-- start of MATERIAL SHOWN --

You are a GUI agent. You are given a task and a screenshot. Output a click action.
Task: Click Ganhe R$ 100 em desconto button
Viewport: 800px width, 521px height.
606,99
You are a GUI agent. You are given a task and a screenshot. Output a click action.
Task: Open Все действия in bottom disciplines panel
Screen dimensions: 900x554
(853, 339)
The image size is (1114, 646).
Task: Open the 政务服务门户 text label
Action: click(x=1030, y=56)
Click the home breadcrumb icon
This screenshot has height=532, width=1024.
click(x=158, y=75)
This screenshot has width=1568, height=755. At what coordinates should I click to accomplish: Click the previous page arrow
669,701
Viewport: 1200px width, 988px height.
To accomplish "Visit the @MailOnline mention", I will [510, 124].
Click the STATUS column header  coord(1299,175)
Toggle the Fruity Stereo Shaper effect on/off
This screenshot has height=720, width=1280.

-- end of MATERIAL SHOWN --

Output each line of the listing above as a JSON list of strings, one string per line, with blank lines omitted.

**RESULT FOR THIS EXERCISE**:
[
  "You are a GUI agent. You are given a task and a screenshot. Output a click action.",
  "Task: Click Ganhe R$ 100 em desconto button",
  "Viewport: 800px width, 521px height.",
  "606,99",
  "You are a GUI agent. You are given a task and a screenshot. Output a click action.",
  "Task: Open Все действия in bottom disciplines panel",
  "Screen dimensions: 900x554",
  "(853, 339)",
  "The image size is (1114, 646).",
  "Task: Open the 政务服务门户 text label",
  "Action: click(x=1030, y=56)",
  "Click the home breadcrumb icon",
  "This screenshot has height=532, width=1024.",
  "click(x=158, y=75)",
  "This screenshot has width=1568, height=755. At what coordinates should I click to accomplish: Click the previous page arrow",
  "669,701",
  "Viewport: 1200px width, 988px height.",
  "To accomplish \"Visit the @MailOnline mention\", I will [510, 124].",
  "Click the STATUS column header  coord(1299,175)",
  "Toggle the Fruity Stereo Shaper effect on/off",
  "This screenshot has height=720, width=1280."
]